Everything from the top of the data below through the line with "hexiePuzzle (302, 2349)" should be duplicated exactly, and nothing past it.

******************************

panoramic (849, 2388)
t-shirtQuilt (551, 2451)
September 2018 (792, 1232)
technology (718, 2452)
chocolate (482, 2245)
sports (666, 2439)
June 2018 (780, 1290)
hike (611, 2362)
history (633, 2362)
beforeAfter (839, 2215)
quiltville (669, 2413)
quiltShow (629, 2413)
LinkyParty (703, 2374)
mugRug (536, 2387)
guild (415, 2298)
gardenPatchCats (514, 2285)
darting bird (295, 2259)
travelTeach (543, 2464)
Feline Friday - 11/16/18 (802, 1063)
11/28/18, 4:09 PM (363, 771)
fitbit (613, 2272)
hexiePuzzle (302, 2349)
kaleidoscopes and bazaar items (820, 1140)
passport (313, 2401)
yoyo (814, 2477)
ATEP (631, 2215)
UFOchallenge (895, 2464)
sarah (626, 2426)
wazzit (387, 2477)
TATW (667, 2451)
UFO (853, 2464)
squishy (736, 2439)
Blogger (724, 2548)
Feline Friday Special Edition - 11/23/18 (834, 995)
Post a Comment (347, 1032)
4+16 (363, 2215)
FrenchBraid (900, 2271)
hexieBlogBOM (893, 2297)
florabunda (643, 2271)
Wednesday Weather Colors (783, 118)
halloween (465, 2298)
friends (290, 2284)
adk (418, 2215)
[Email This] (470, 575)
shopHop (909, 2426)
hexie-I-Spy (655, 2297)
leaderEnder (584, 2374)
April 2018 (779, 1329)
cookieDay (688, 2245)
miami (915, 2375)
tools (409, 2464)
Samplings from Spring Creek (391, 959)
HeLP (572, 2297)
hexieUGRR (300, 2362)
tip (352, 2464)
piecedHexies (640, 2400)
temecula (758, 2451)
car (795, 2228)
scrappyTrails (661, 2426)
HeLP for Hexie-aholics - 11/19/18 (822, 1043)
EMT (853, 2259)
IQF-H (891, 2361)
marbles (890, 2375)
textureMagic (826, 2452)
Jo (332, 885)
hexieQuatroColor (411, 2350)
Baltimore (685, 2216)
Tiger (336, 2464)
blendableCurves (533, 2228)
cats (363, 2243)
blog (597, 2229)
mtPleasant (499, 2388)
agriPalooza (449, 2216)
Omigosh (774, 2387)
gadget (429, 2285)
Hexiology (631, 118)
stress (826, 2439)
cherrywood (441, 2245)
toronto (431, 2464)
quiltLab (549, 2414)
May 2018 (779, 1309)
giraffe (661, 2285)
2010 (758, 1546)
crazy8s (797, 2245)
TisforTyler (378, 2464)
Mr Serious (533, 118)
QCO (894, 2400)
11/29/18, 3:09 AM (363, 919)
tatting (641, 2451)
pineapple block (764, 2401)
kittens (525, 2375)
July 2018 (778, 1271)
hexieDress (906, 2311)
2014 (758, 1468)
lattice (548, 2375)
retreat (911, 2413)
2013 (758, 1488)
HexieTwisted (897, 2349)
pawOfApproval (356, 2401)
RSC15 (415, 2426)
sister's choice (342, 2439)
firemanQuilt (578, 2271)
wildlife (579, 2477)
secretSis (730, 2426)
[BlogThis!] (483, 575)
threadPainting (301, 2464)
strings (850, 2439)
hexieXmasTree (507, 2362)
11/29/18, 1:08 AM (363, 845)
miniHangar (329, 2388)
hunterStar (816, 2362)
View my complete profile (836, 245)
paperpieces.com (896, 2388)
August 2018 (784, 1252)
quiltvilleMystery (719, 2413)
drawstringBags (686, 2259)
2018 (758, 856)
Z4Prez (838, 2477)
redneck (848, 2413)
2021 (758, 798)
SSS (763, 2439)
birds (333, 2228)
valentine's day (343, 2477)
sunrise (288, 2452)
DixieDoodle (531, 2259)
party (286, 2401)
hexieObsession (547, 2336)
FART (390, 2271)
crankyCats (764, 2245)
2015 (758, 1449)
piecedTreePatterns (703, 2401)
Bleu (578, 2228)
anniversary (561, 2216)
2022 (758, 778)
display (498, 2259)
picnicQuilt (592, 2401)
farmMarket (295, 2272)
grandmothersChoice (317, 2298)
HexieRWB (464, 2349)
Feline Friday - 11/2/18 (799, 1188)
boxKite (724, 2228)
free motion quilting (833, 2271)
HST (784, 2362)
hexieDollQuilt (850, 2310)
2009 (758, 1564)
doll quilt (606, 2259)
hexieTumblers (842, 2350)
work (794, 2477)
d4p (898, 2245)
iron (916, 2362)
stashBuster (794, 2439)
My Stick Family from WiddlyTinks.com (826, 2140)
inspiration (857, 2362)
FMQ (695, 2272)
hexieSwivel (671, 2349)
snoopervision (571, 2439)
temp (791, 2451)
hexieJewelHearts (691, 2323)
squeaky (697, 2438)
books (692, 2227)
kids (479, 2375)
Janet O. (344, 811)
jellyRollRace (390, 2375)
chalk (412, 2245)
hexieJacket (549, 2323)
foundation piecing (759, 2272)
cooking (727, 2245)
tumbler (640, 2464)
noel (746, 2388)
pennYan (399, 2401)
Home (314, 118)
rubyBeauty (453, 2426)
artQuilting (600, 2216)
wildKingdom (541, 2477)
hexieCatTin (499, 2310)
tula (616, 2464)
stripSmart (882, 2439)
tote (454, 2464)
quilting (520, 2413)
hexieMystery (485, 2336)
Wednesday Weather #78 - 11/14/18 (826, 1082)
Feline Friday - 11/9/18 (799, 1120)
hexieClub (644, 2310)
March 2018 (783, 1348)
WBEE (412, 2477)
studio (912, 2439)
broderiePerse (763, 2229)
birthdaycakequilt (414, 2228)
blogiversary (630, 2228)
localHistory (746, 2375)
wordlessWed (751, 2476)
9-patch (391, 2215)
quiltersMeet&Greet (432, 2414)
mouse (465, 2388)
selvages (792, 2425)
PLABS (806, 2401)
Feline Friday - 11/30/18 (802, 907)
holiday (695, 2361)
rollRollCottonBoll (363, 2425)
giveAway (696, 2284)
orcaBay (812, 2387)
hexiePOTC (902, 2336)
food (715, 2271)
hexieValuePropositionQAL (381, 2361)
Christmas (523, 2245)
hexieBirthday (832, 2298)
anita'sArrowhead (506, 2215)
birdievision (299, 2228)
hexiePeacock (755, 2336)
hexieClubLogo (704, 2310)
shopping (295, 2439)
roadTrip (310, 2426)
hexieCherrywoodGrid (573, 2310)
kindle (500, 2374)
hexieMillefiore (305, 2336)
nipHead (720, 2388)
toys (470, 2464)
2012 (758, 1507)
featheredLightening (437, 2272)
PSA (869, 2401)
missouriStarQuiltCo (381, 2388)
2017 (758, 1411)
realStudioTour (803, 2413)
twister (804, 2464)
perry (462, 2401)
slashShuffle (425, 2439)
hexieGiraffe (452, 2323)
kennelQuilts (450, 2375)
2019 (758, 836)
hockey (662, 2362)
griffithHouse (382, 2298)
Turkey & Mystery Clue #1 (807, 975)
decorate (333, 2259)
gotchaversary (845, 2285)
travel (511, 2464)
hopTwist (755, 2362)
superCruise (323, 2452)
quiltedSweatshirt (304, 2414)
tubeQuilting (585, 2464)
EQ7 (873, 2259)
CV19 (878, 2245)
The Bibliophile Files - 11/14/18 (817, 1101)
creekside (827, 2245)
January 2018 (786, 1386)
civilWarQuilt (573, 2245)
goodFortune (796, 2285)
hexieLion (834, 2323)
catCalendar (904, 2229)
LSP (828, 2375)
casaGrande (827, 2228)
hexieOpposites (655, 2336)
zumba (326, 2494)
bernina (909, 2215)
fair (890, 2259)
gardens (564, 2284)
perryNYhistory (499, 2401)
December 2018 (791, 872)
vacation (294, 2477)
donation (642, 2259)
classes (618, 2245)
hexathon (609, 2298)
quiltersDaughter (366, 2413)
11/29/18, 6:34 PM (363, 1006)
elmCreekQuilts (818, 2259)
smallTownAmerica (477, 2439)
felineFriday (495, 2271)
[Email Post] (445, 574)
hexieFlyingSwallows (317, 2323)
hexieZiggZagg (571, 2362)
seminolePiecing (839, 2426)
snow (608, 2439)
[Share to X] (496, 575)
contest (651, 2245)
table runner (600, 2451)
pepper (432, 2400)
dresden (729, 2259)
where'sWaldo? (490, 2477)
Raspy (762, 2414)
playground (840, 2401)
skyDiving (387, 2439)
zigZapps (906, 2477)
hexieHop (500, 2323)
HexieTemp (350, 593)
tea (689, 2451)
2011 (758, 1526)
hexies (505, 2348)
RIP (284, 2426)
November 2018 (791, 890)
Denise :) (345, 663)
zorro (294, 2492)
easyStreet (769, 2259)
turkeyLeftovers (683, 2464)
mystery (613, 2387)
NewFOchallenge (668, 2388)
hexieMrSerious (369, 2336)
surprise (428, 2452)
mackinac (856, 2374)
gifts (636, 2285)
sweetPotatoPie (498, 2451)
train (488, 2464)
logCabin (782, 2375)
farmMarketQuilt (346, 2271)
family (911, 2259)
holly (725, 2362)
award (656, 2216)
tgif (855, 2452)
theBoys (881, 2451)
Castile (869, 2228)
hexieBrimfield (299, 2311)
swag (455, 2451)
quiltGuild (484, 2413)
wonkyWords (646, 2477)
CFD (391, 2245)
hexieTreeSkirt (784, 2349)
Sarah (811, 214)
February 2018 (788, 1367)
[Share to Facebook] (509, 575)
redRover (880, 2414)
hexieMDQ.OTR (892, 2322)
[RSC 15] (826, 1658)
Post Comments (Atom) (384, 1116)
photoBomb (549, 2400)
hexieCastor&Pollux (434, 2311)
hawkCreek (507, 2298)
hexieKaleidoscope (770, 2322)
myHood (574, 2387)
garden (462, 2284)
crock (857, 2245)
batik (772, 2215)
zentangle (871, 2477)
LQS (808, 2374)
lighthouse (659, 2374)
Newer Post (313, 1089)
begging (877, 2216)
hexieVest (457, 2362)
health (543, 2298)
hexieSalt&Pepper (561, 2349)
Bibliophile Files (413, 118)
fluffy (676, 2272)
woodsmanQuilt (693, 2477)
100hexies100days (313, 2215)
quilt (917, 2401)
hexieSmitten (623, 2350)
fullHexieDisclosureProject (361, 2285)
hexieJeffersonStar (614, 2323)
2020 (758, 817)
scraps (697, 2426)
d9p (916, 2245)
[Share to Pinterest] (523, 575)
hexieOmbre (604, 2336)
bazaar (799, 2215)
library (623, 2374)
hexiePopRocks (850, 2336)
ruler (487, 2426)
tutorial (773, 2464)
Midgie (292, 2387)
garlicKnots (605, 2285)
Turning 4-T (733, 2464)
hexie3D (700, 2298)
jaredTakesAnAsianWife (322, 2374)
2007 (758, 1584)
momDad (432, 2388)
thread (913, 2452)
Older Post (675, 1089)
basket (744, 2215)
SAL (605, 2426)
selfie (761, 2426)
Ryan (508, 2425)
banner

******************************

▶ _Exercise output_:
panoramic (849, 2388)
t-shirtQuilt (551, 2451)
September 2018 (792, 1232)
technology (718, 2452)
chocolate (482, 2245)
sports (666, 2439)
June 2018 (780, 1290)
hike (611, 2362)
history (633, 2362)
beforeAfter (839, 2215)
quiltville (669, 2413)
quiltShow (629, 2413)
LinkyParty (703, 2374)
mugRug (536, 2387)
guild (415, 2298)
gardenPatchCats (514, 2285)
darting bird (295, 2259)
travelTeach (543, 2464)
Feline Friday - 11/16/18 (802, 1063)
11/28/18, 4:09 PM (363, 771)
fitbit (613, 2272)
hexiePuzzle (302, 2349)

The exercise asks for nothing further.